In the Cancun forecast thread, copy the part that opens with the words containing "We were planning" and closes with "relief at times.", switching "Chichen Itza" to "Tulum".

TEXT EXCERPT |
···

# 10 day forecast for Cancun - SHOWERS EVERYDAY!



## carpediem

The last time we went to Cancun - April 2004 - we had picture perfect weather.  I just looked at the 10 day forecast as we will be traveling in the next week and found that they are expecting 10 days of showers.  

Is Cancun like Florida during the summer months where there is a brief shower everyday for a short time?  Or is this going to be a really wet vacation?

I wanted to pack appropriately, whatever that means.

Thanks.


----------



## BSQ

I wouldn't stress too much over the forecast.  I usually take an average out of three different weather sites to get a remote idea of what it might be like for my trips to Cancun.  Actually I only use them to track tropical activity.  

In general, the rain will be a short burst that doesn't last very long.  It can be a torrential down pour, but it seems to move out quickly.  We usually just park ourselves un a palapa and wait it out.

Even when it's raining it's still warm out ... long as there isn't any lightening we've been known to sit at the pool bar, since we're already wet. 

In generael I find weather.com to be the least accurate and accuweather or wunderground to be closer to reality.


----------



## Blondie

It will NOT be that bad. The one time we took out kids to Aruba I checked the forecast every day before we went and I shouldn't have. It upset me so much as it had clouds and showers every day and it was mostly inaccurate.  We had great weather and I am sure you will too!


----------



## carpediem

Thanks BSQ and Blondie,

I usually check weather.com which is lousy.  I don't mind the rain but if you live anywhere near the Maryland/DC/Virginia area we have had lots of flooding and rain and I do so want to dry off on vacation.

We were planning our first trip to Chichen Itza and really didn't want to have to deal with a major downpour.  Glad to hear that they can be relatively quick bursts.  They are actually a welcome relief at times.

Thanks again.


----------



## LisaH

We just got back last Sat. Before I left for Cancun, I was checking weather on-line everyday for two weeks and it always showed shower/thunderstorm everyday during the time we would be there. It turned out that we didn't have a single day of rain, sunny everyday!


----------



## M&M

I like this forecast better.

···

Element and text position data |
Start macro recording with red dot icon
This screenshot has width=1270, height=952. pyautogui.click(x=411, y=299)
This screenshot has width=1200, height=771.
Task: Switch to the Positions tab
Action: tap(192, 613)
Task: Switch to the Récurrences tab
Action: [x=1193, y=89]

···

RESULT |
We were planning our first trip to Tulum and really didn't want to have to deal with a major downpour.  Glad to hear that they can be relatively quick bursts.  They are actually a welcome relief at times.